#### RECORDS PROVIDED:
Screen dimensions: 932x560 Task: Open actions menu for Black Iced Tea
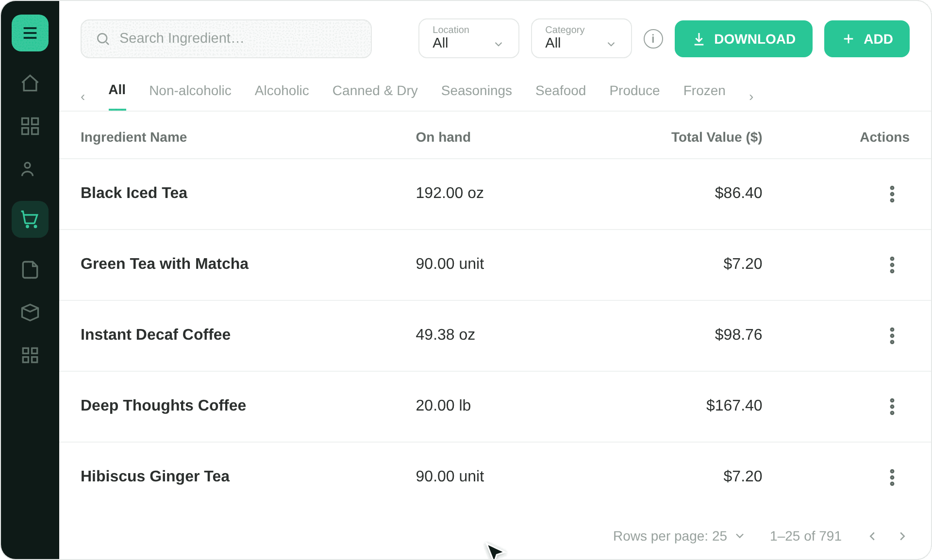click(892, 194)
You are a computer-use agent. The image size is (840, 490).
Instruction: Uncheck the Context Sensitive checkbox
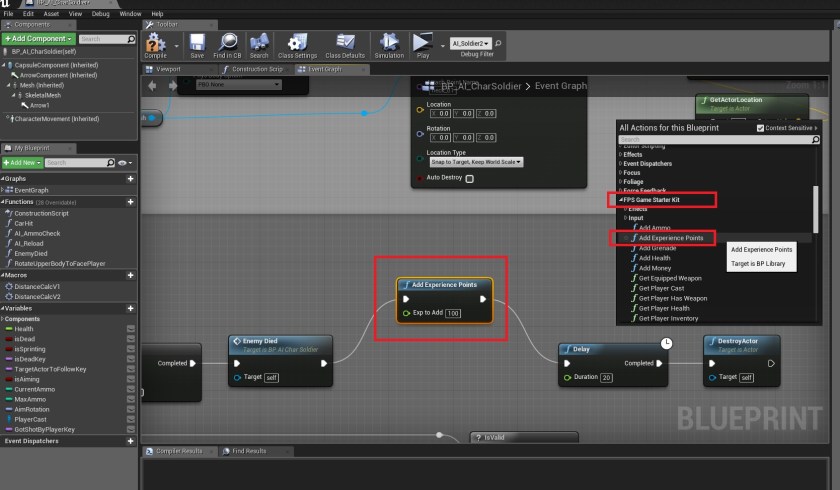(759, 128)

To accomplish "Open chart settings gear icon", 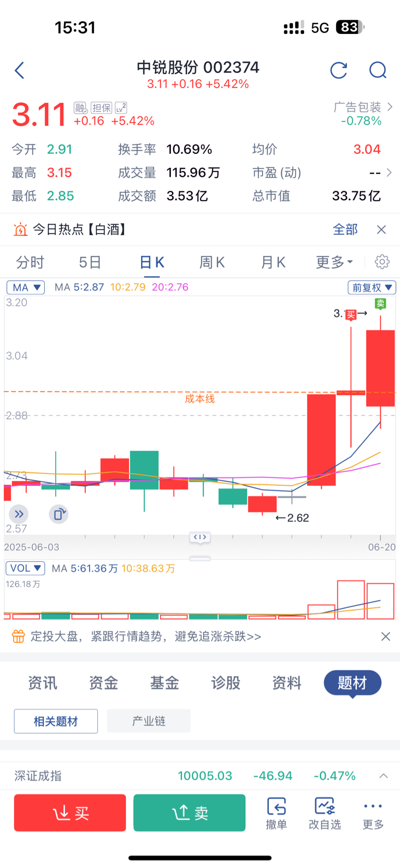I will point(382,262).
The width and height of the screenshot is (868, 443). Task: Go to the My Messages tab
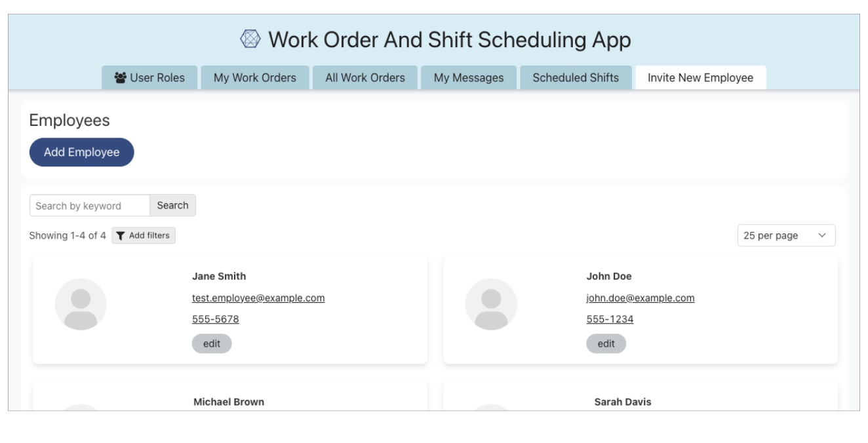click(x=469, y=77)
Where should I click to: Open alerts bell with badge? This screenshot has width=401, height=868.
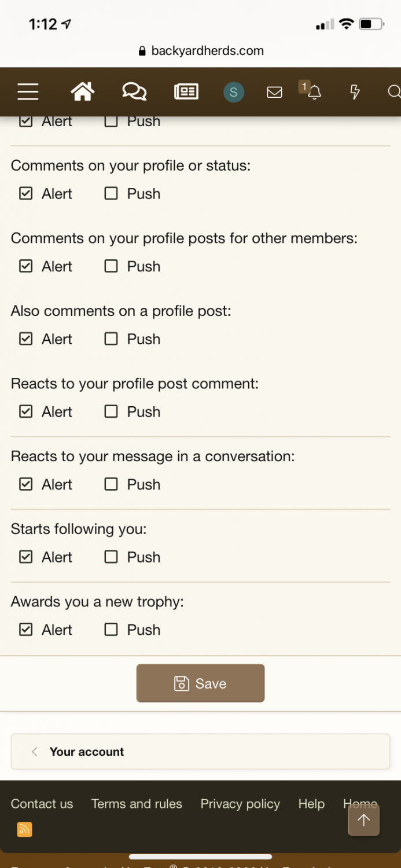pyautogui.click(x=313, y=91)

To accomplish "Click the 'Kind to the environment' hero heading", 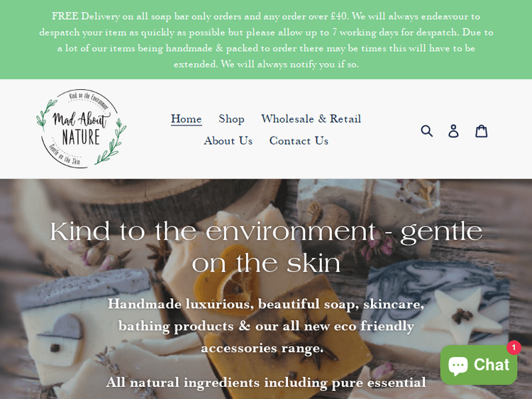I will pyautogui.click(x=266, y=247).
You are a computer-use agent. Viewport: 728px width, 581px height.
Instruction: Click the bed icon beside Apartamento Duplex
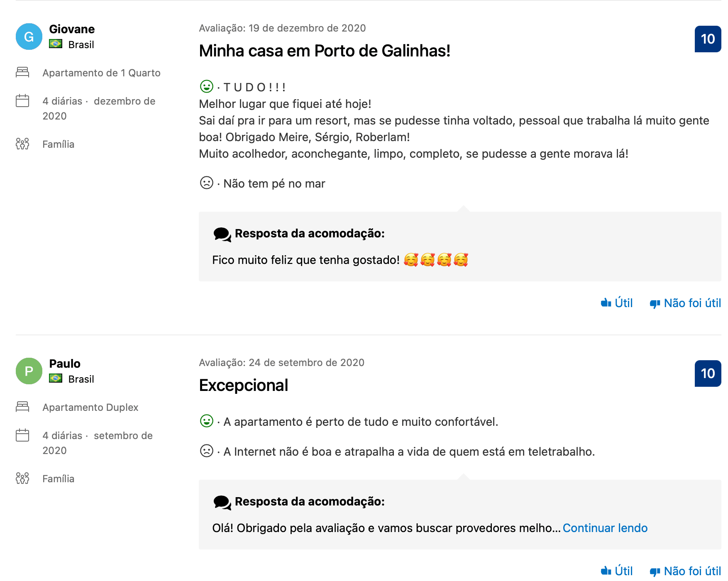[x=22, y=407]
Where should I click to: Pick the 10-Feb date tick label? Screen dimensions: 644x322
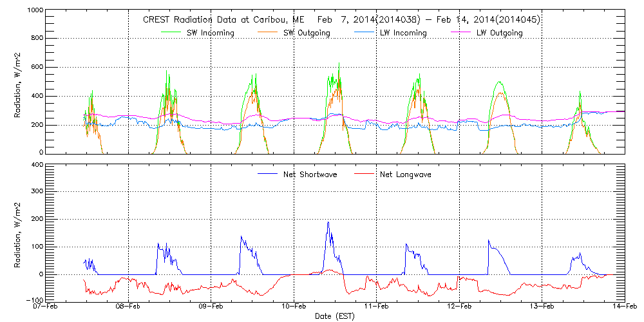click(294, 307)
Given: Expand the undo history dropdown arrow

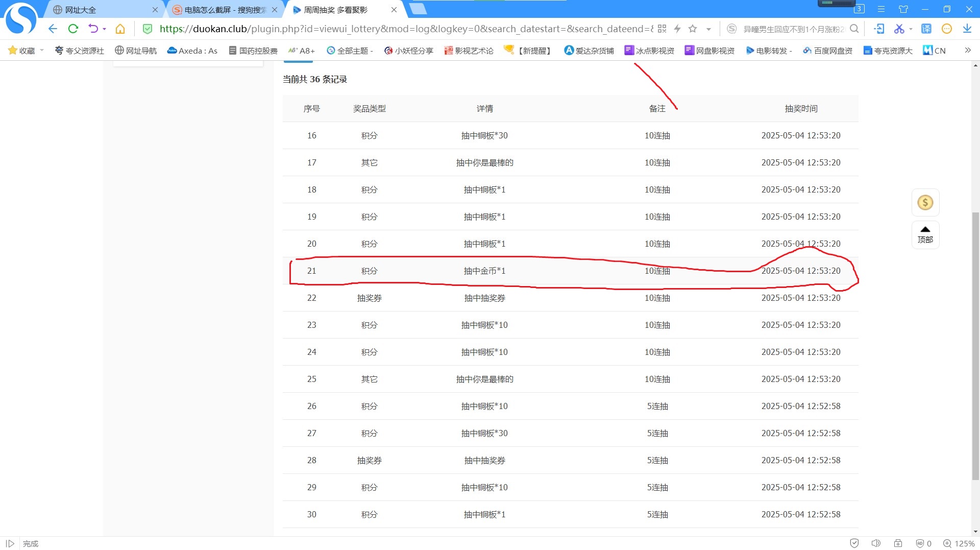Looking at the screenshot, I should pos(104,29).
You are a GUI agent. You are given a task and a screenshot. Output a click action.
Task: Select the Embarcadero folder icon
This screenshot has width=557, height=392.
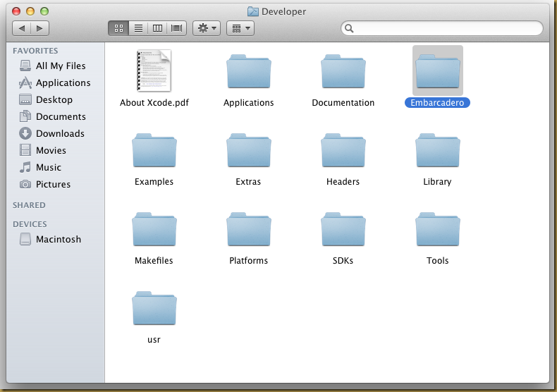437,71
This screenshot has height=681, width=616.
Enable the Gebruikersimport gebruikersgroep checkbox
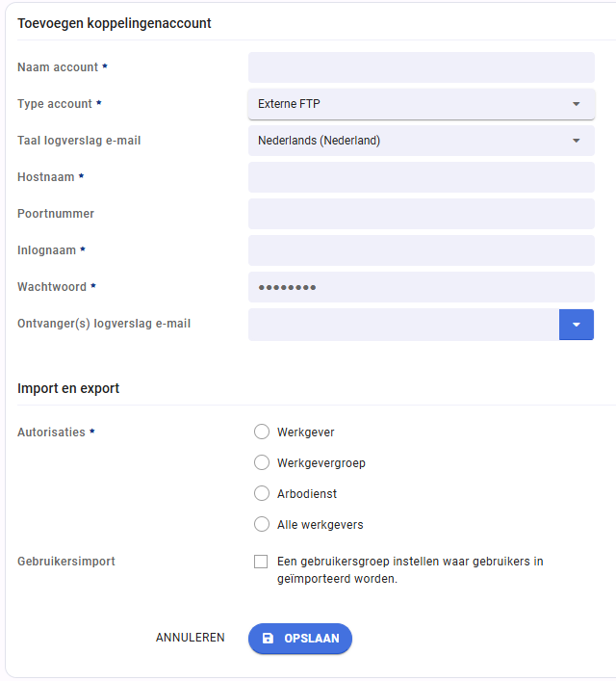261,562
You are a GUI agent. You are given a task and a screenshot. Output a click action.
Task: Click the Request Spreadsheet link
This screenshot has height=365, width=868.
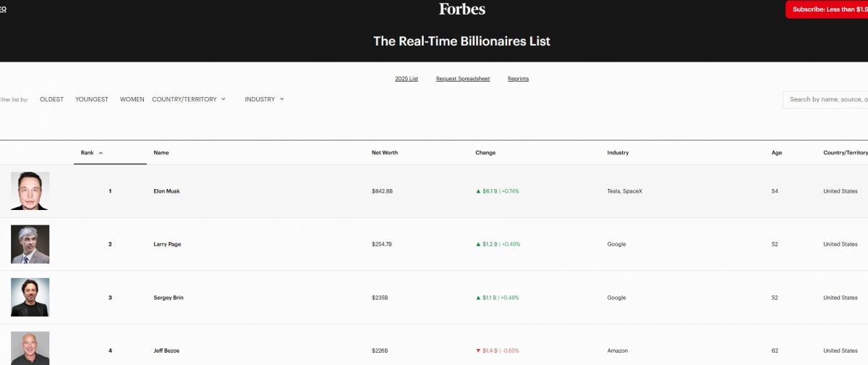463,78
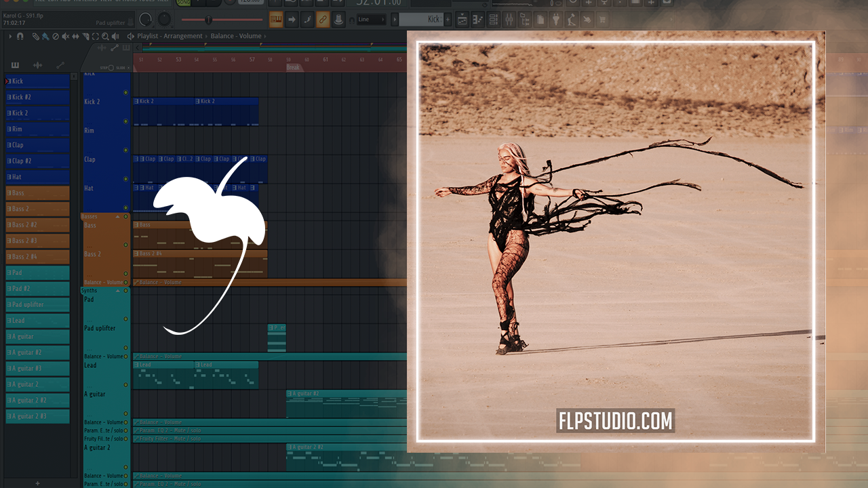Adjust the master pitch horizontal slider
This screenshot has height=488, width=868.
(208, 20)
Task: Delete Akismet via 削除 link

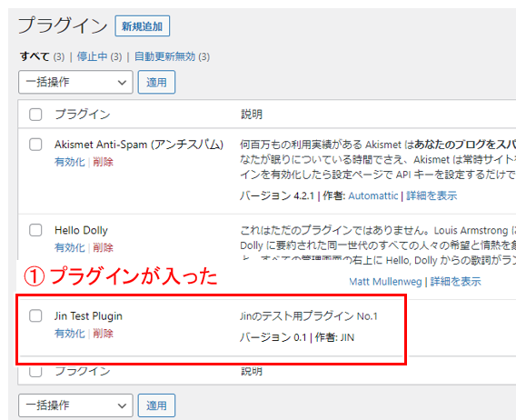Action: point(103,162)
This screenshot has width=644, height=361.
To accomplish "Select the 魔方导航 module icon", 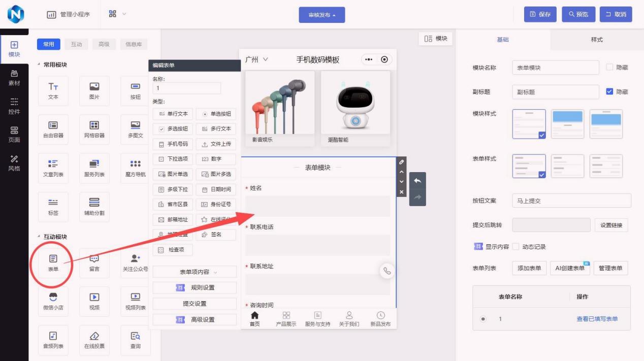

#### WHAT IS EXPECTED:
Retype exactly the lines from the one containing "This screenshot has height=365, width=868." through the last line of the records above, both included, and leave out any pictures.

#### WORKED SOLUTION:
This screenshot has height=365, width=868.
463,78
Adjust the master pitch horizontal slider
This screenshot has height=488, width=868.
(208, 20)
Task: Delete Akismet via 削除 link

Action: point(103,162)
This screenshot has width=644, height=361.
To accomplish "Select the 魔方导航 module icon", 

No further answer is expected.